Stored records:
BEGIN

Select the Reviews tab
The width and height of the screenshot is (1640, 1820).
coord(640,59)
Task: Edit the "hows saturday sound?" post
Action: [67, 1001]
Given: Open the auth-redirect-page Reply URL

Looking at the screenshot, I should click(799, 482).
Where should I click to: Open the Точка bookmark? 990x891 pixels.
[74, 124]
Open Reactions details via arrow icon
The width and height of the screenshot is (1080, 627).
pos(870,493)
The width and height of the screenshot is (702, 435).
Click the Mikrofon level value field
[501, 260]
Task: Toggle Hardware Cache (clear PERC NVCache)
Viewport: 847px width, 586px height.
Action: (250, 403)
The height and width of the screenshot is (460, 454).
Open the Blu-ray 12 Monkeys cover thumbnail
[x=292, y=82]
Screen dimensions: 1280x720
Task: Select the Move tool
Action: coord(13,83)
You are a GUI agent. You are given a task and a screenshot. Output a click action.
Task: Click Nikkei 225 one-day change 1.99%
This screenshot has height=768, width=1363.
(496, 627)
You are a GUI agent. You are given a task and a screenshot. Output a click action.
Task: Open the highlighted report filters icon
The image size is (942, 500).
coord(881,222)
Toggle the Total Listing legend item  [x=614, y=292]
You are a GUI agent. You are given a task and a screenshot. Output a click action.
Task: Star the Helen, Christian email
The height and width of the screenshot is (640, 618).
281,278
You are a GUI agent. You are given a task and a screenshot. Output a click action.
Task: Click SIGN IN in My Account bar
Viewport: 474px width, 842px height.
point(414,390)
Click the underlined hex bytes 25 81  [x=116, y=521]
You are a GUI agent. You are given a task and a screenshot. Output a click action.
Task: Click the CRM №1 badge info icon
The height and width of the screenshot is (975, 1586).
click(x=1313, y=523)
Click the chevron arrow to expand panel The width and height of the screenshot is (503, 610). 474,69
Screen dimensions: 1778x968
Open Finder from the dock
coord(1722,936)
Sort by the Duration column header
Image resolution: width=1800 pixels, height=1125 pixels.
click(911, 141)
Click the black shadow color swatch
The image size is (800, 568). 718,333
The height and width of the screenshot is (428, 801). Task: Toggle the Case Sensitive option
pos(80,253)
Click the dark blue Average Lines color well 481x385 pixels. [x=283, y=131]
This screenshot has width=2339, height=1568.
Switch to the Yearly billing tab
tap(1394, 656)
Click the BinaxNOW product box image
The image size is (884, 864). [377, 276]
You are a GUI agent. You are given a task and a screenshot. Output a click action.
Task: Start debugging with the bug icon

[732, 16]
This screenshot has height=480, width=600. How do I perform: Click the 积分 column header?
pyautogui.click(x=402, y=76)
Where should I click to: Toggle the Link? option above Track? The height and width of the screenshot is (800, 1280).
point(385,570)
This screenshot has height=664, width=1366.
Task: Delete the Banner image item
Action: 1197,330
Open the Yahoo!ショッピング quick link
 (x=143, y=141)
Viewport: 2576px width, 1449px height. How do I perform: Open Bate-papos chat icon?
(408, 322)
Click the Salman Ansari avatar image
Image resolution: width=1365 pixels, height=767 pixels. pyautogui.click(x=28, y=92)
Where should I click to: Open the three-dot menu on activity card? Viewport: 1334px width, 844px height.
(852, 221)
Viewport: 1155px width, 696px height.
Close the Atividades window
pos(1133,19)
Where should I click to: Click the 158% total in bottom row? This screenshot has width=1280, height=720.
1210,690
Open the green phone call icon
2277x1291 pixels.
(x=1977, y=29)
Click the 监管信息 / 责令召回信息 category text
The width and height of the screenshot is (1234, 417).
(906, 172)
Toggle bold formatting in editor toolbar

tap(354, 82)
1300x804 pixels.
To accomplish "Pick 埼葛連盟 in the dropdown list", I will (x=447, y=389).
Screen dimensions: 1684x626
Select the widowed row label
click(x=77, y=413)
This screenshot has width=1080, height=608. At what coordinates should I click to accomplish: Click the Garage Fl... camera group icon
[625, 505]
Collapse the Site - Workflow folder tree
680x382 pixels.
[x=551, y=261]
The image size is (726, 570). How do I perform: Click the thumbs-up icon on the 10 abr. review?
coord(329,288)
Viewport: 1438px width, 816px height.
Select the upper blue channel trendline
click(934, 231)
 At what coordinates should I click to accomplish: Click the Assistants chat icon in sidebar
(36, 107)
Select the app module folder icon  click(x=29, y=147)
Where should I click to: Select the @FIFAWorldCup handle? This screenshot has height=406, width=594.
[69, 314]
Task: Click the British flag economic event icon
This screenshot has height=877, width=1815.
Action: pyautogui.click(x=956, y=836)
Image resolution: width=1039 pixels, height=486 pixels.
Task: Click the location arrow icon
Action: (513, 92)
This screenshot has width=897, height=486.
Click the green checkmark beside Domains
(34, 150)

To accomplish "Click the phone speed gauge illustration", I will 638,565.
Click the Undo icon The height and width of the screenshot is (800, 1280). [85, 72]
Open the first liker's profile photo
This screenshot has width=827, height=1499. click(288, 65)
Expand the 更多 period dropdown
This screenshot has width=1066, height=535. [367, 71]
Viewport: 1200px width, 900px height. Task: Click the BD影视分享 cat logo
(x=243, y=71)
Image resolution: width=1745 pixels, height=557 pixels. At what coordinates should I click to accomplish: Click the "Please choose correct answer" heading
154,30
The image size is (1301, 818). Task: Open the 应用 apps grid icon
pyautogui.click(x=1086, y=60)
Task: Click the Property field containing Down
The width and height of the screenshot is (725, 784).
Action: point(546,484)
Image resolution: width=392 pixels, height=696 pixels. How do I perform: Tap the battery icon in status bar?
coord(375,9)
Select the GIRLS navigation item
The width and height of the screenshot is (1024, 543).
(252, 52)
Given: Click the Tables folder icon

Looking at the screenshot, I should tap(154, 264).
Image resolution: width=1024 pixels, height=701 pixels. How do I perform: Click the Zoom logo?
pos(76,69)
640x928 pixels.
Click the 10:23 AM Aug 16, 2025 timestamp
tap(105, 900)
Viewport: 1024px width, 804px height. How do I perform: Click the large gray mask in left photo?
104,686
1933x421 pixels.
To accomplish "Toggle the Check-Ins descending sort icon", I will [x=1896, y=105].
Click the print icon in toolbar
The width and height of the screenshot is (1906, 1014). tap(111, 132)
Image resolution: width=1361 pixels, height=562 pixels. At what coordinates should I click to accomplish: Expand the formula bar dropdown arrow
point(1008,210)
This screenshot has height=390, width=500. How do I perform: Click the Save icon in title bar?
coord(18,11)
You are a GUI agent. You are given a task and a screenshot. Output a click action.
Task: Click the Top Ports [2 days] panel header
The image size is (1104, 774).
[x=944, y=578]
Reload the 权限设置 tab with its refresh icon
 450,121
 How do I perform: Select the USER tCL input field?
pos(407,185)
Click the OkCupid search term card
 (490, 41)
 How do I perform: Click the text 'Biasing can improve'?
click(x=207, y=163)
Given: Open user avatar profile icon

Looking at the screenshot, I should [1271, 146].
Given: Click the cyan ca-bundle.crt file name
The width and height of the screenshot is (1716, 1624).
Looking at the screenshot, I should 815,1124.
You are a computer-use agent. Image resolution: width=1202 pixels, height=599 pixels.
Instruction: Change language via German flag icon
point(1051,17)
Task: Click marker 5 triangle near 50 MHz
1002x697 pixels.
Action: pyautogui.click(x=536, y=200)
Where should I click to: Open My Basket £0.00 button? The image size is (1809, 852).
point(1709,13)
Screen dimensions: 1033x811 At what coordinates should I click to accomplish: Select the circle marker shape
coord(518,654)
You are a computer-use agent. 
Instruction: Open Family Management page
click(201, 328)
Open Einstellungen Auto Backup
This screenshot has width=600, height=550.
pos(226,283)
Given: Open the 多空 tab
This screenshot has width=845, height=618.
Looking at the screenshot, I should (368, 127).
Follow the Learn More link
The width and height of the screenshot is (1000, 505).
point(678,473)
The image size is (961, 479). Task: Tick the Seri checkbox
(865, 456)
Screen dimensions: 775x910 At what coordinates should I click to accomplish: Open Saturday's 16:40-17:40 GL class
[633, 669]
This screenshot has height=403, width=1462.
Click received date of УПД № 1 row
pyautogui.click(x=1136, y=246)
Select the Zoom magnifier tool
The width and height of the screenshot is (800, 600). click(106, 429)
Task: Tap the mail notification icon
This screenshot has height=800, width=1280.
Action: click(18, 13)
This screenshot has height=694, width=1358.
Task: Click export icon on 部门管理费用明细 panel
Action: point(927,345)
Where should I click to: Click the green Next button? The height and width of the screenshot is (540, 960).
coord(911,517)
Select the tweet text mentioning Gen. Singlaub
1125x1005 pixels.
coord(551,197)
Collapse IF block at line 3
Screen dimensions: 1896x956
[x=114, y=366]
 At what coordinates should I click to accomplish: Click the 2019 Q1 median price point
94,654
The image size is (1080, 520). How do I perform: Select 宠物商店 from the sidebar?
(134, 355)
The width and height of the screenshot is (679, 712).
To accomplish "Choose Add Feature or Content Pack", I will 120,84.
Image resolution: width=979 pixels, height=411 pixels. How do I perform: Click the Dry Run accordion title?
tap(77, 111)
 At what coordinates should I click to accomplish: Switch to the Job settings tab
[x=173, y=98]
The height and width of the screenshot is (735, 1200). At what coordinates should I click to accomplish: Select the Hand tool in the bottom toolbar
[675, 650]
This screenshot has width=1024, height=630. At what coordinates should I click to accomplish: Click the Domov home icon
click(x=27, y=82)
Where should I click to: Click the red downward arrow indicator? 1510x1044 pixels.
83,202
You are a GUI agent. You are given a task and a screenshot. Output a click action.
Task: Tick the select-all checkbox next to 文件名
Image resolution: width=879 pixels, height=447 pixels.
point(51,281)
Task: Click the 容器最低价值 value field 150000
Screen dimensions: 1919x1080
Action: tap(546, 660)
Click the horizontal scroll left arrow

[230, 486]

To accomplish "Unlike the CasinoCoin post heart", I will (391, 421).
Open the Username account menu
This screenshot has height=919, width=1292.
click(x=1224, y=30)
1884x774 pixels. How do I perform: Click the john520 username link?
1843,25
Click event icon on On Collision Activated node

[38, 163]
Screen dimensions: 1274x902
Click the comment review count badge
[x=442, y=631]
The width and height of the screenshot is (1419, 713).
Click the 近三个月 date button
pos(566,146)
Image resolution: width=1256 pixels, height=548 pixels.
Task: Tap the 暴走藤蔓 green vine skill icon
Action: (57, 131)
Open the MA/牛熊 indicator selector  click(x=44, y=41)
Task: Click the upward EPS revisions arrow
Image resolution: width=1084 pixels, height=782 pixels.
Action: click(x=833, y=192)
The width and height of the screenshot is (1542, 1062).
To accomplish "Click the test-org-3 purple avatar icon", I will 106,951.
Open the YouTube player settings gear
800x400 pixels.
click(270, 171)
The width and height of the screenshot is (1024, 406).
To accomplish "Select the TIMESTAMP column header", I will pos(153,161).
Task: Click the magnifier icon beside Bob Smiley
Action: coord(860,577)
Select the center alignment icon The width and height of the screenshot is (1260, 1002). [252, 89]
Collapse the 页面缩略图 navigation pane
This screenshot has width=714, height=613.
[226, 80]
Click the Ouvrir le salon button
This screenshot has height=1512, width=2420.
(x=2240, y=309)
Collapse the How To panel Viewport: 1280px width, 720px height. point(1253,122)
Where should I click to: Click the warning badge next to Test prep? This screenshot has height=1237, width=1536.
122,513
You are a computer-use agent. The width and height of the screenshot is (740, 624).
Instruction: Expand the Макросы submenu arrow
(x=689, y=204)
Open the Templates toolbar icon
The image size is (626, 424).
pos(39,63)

END

ASSIGNED TASK =
In the records above, which lines hold the string "phone"? Copy each one.

RESPONSE BOX =
Open the green phone call icon
To accomplish "Click the phone speed gauge illustration", I will 638,565.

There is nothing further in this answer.